Data extracts Start Marker

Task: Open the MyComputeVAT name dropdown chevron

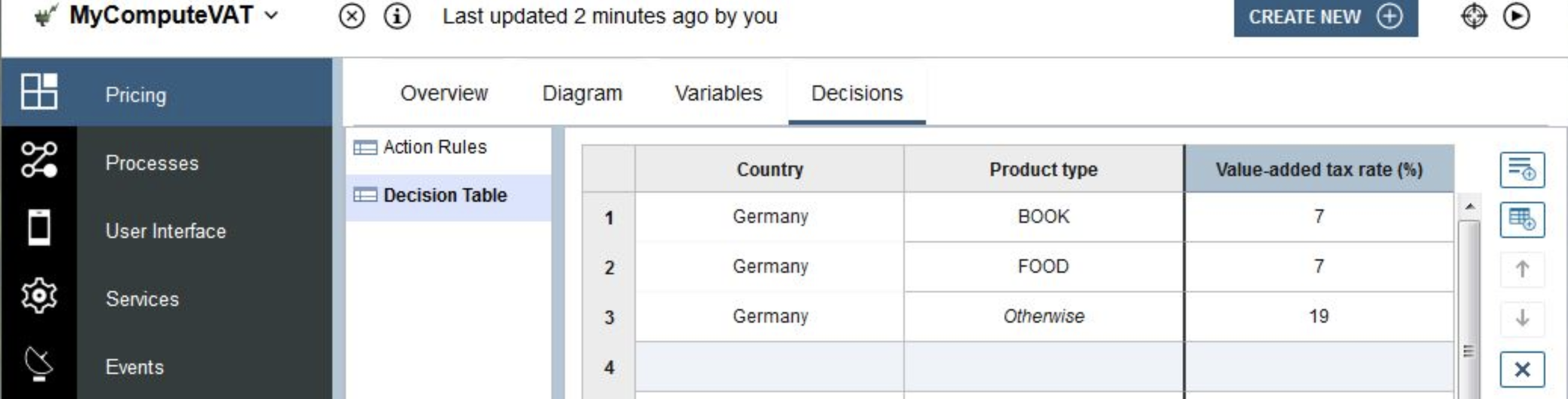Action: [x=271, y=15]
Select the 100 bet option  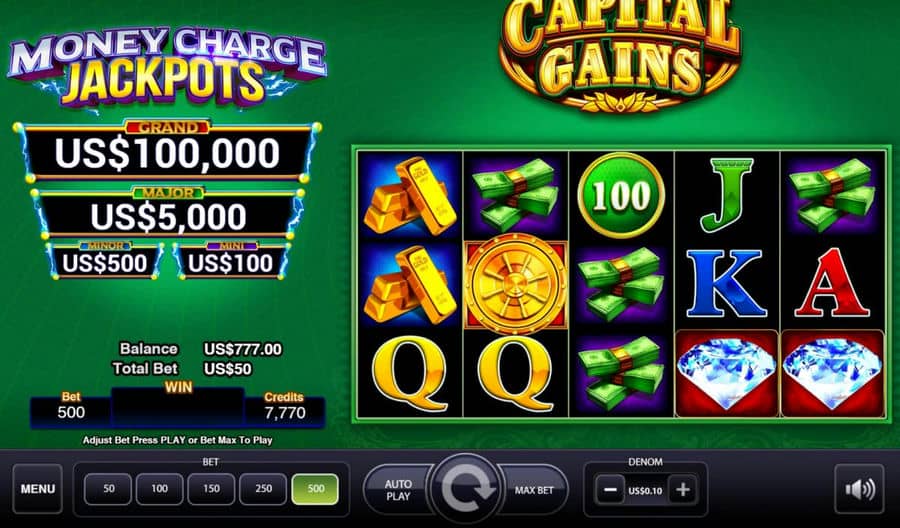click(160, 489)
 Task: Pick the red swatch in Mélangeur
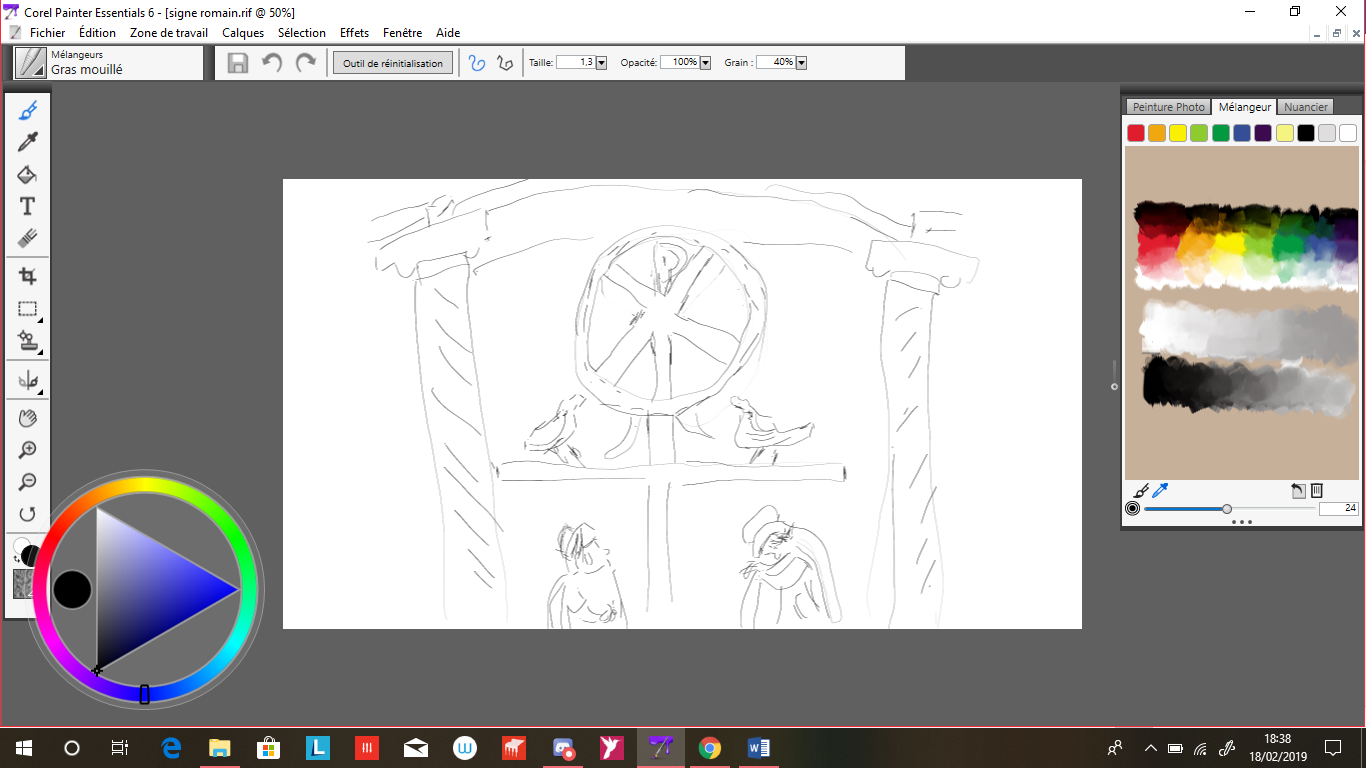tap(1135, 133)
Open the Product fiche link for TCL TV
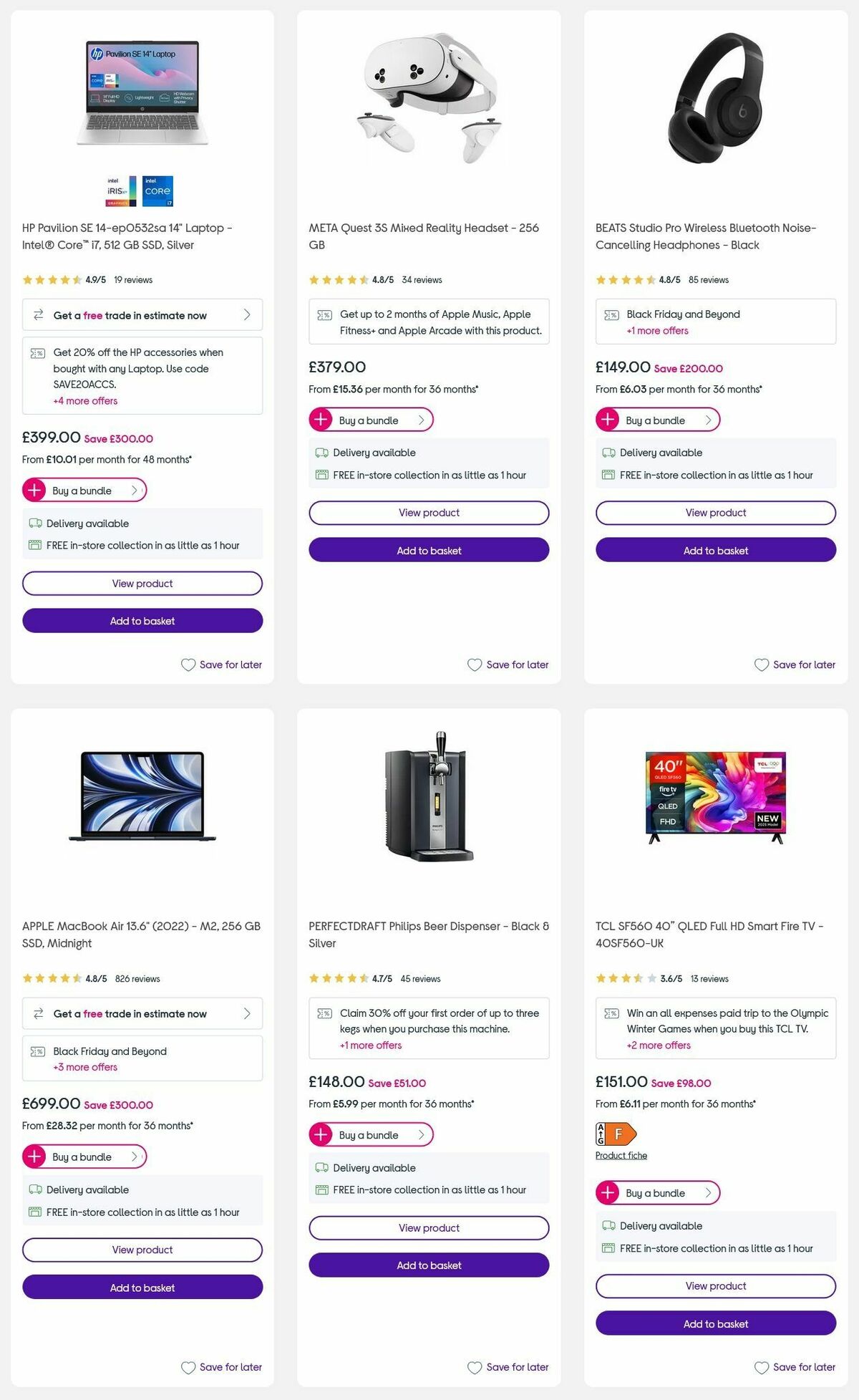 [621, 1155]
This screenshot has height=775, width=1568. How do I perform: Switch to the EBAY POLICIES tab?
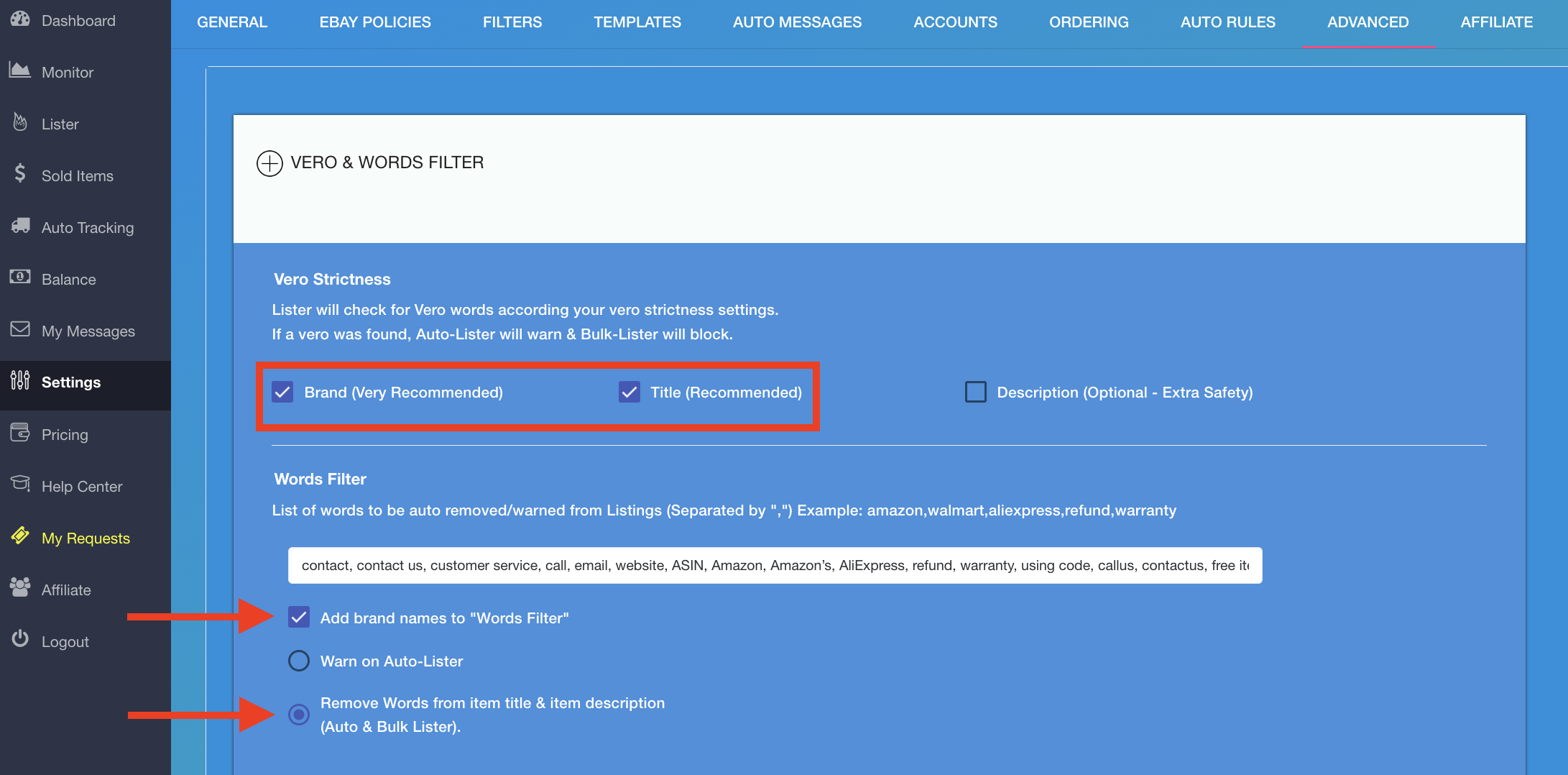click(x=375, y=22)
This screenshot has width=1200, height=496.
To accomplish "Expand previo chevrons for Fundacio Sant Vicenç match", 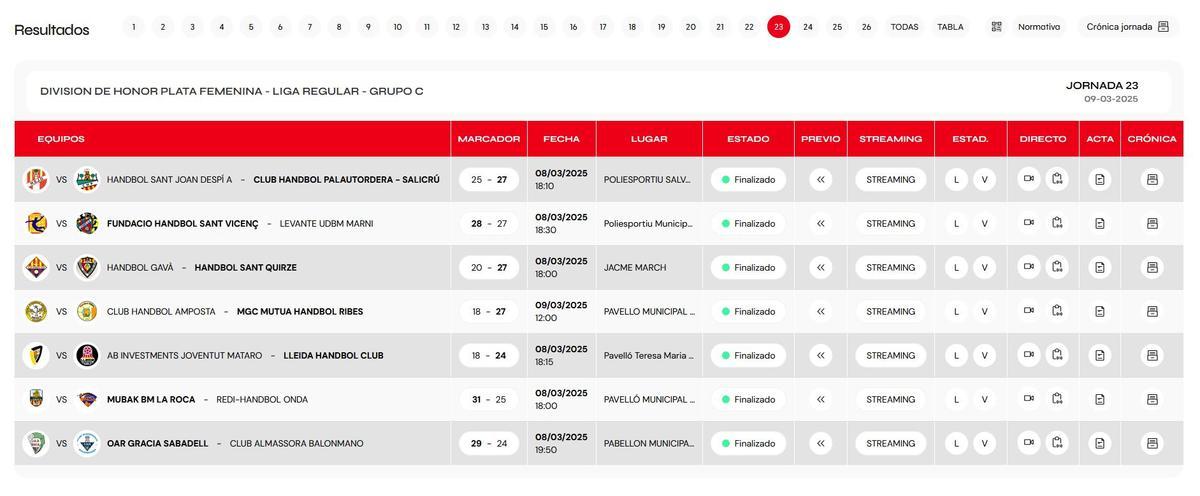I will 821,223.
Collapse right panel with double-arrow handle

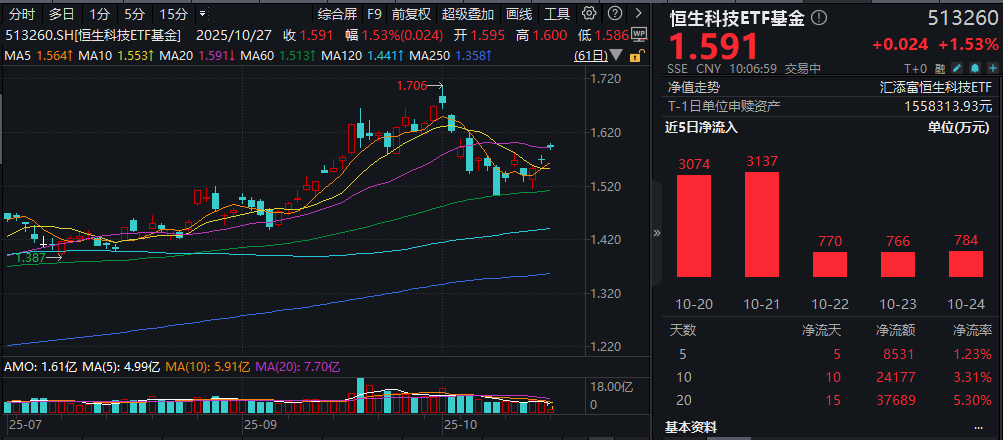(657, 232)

Data extracts End Marker

» What you need to do
When you reach the line containing "Task: Pick the red swatch in Mélangeur" in the entries above, begin restating word for word, and stop once the line containing "This screenshot has width=1200, height=496." has been given. Omit the pictures.

» Solved problem
 Task: Pick the red swatch in Mélangeur
tap(1135, 133)
Open the Product fiche link for TCL TV
 [621, 1155]
This screenshot has height=775, width=1568. How do I perform: Switch to the EBAY POLICIES tab?
click(x=375, y=22)
This screenshot has width=1200, height=496.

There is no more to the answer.